Toronto's west end has a new nuclear neighbour. General Electric Hitachi announced August 19 that it plans to sell its Canadian nuclear operations, including its uranium pellet plant on Lansdowne, to BWXT Canada Ltd., a subsidiary of Lynchburg, Virginia's BWX Technologies, which operates one of only two facilities in the U.S. licensed to process highly enriched uranium.

BWX Technologies is the prime contractor in charge of the U.S. Department of Energy's 13,000-hectare nuclear weapons testing laboratory in Los Alamos, New Mexico.

Among the "recent accomplishments" listed on the company's website: the manufacturing of the grapefruit-size plutonium cores used in the W88 thermonuclear warhead designed for the Trident II submarine-launched ballistic missiles.

If BWXT acquires the necessary licence and regulatory approval from the federal government, it will take over GE Hitachi's operations and 350 employees at three plants in Toronto, Peterborough and Arnprior. BWXT's Cambridge plant was recently awarded a $103 million contract to supply the first eight of 32 steam generators for the refurbishment of the Bruce Nuclear Generating Station in Tiverton.

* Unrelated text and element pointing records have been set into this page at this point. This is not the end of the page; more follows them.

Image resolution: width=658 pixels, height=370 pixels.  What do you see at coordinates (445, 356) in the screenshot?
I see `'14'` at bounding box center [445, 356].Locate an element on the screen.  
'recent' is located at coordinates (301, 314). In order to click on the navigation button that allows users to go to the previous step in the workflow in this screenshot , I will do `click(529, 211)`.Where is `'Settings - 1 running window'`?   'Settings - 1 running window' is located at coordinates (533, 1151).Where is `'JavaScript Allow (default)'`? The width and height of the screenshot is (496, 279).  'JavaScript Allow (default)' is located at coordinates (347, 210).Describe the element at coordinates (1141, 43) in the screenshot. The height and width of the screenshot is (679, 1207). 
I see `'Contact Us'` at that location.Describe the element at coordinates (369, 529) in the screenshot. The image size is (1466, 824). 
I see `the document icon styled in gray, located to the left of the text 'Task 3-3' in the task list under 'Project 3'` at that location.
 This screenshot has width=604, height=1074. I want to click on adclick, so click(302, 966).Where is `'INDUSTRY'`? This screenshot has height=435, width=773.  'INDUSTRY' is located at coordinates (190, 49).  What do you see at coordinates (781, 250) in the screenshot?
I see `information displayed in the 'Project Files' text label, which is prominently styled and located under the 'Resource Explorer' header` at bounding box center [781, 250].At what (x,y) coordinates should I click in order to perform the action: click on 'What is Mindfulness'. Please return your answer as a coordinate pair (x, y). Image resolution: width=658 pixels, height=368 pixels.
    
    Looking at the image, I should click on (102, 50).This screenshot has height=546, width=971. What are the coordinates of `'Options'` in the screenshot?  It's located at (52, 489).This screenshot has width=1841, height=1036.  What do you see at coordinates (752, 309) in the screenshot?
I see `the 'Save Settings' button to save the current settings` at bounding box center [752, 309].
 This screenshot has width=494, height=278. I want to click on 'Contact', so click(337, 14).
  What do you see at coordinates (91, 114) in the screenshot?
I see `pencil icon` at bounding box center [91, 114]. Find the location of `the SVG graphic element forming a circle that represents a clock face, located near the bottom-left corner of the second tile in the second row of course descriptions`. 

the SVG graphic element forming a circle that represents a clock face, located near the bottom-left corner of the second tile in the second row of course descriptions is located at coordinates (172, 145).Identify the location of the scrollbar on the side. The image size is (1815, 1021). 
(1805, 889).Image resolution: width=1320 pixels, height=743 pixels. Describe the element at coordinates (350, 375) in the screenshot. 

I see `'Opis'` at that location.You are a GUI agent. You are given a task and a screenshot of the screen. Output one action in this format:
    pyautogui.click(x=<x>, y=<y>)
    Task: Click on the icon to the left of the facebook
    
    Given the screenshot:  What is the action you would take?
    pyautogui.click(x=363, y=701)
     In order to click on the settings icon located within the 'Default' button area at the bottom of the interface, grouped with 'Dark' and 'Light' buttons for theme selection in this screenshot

The GE Hitachi plant at 1025 Lansdowne, north of Dupont, processes 53 per cent of all the nuclear fuel used in Canada's nuclear reactors. Drums of yellowcake uranium dioxide powder are trucked into Toronto and transformed into ceramic pellets for use in fuel rods at the Pickering and Darlington reactors.


I've blogged at length about my support for the plant. I see nothing in the article to justify a change of opinion.